Return only the lines from the top of the data down to the one that holds "This screenshot has height=309, width=355.", both included, without any pictures.

Dataset excerpts:
————

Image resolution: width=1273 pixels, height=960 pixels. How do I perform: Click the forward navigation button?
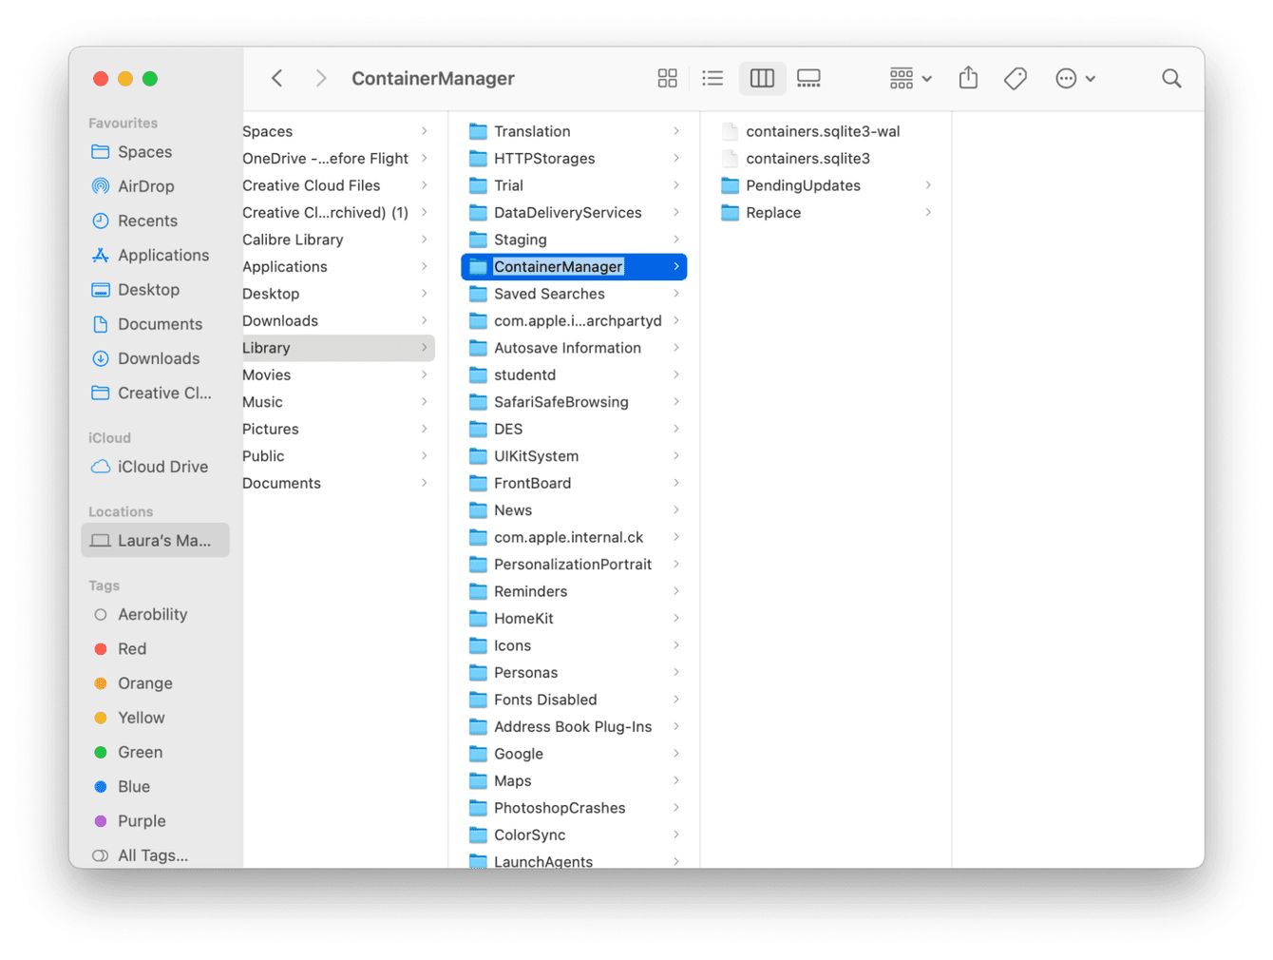(x=321, y=78)
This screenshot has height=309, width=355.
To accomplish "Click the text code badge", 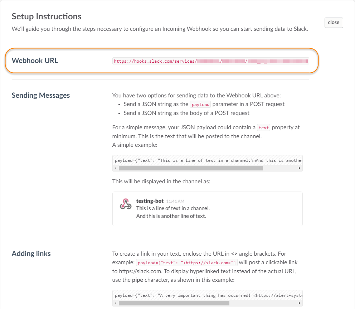I will click(263, 127).
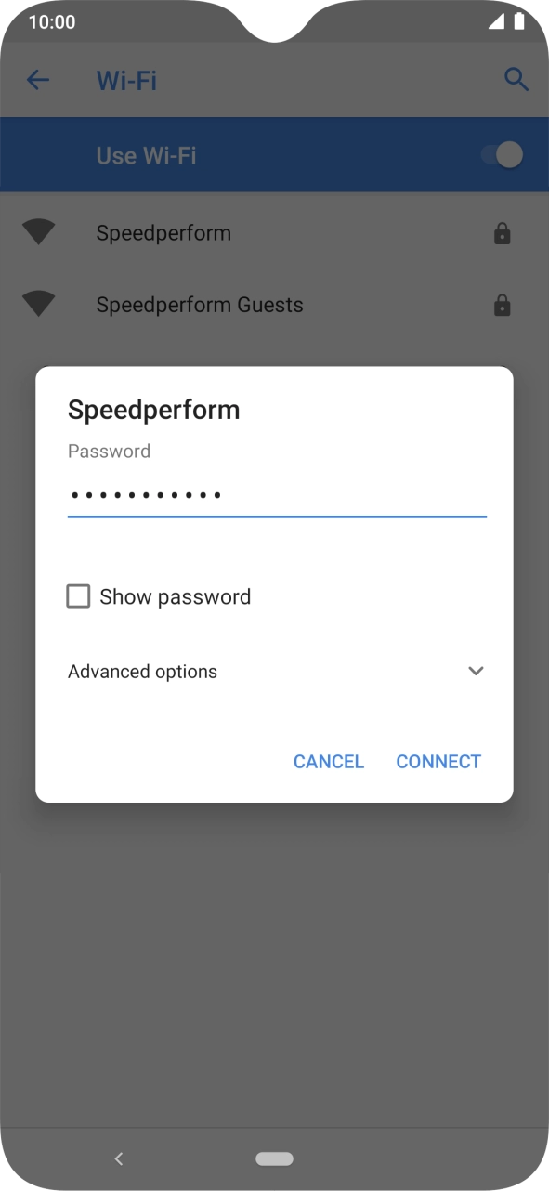Viewport: 549px width, 1191px height.
Task: Select the Speedperform Guests network entry
Action: [200, 304]
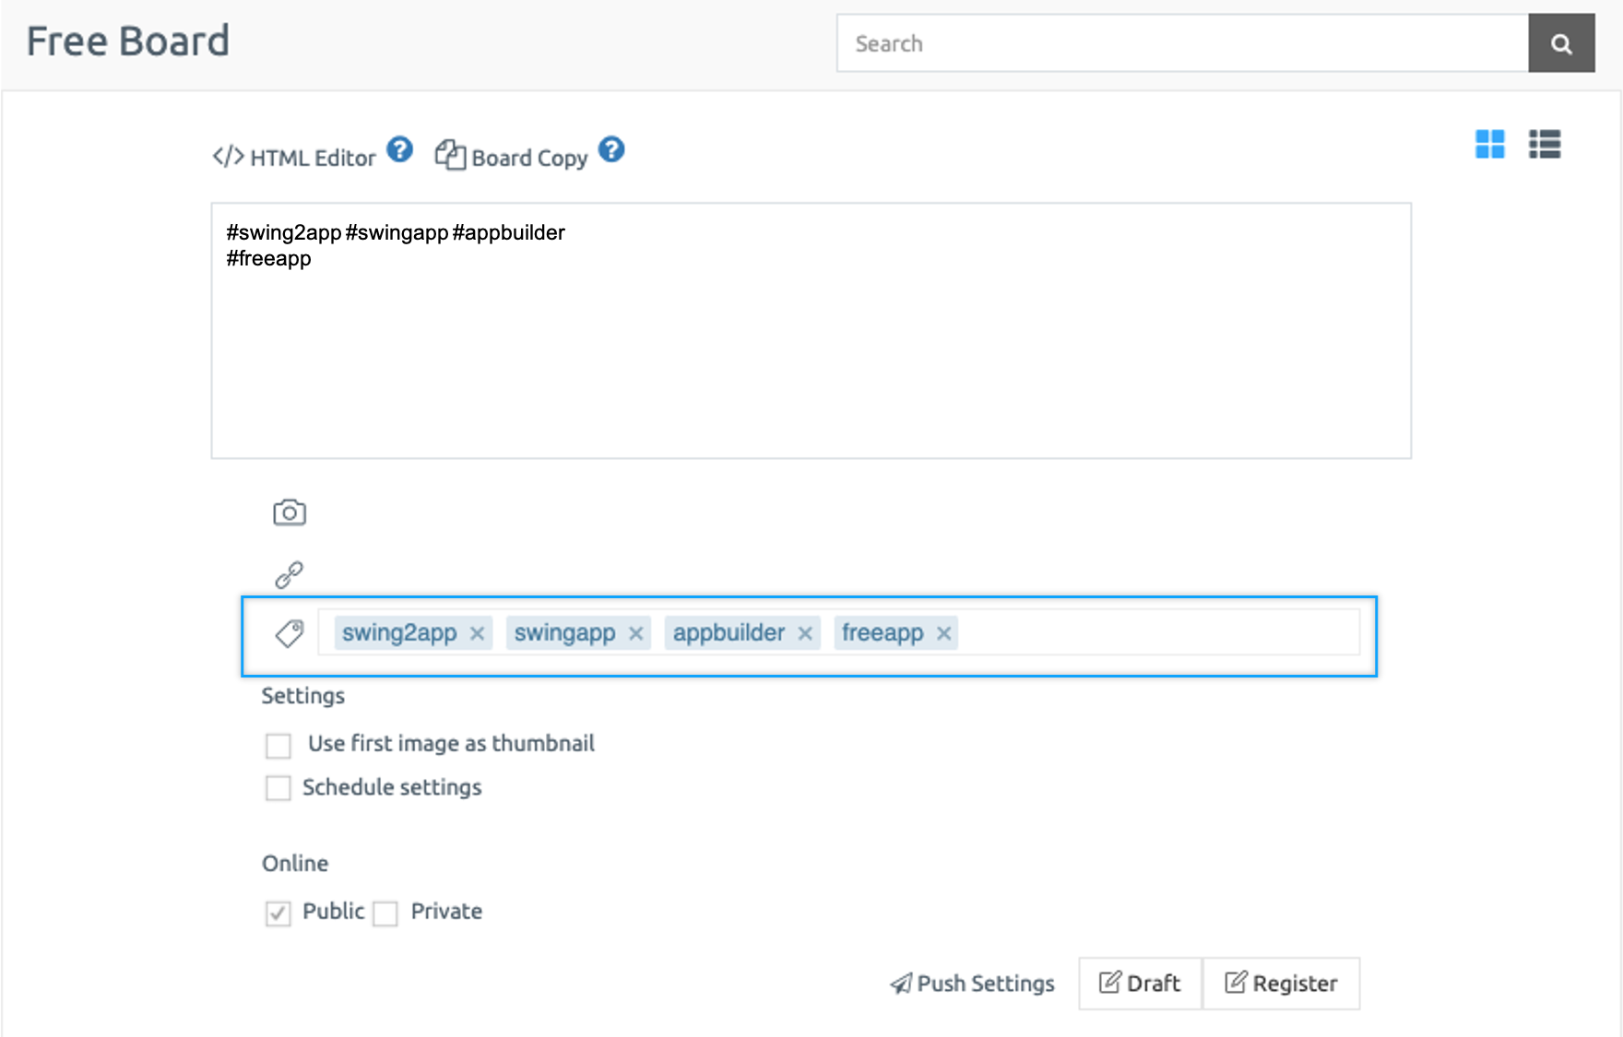
Task: Switch to grid view layout
Action: pyautogui.click(x=1489, y=145)
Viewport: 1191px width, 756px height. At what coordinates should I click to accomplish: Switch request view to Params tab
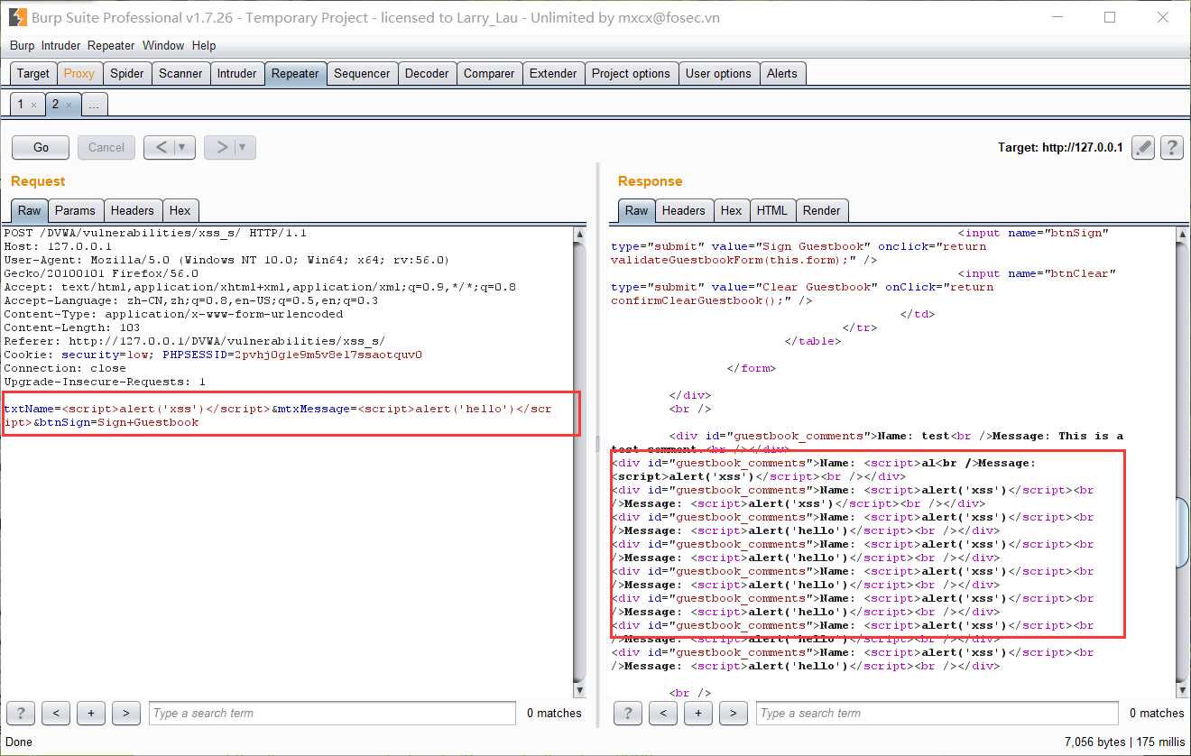(x=75, y=210)
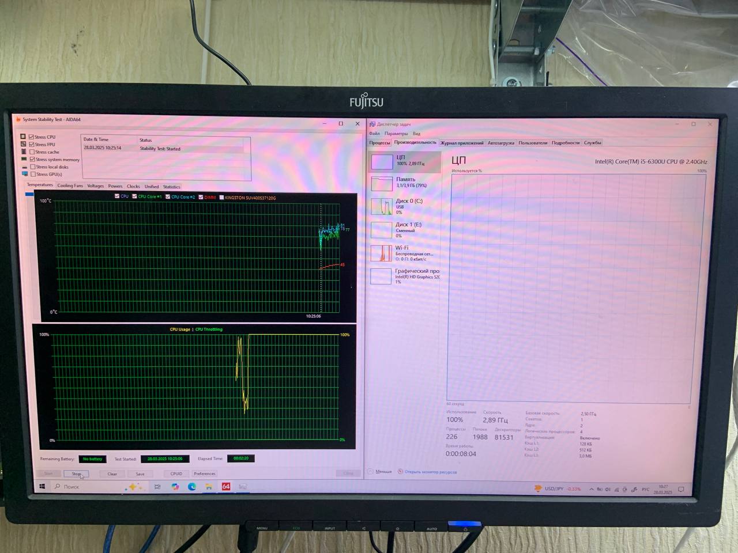Open Microsoft Edge from the taskbar
738x553 pixels.
pos(192,487)
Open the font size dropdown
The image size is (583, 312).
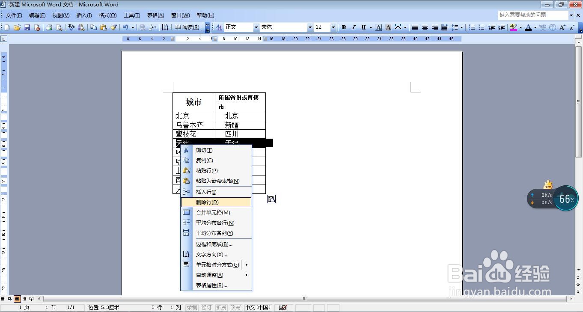(333, 27)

————

Finished task:
Image resolution: width=1273 pixels, height=960 pixels. How do I perform: Click the forward navigation button?
(x=321, y=78)
This screenshot has height=309, width=355.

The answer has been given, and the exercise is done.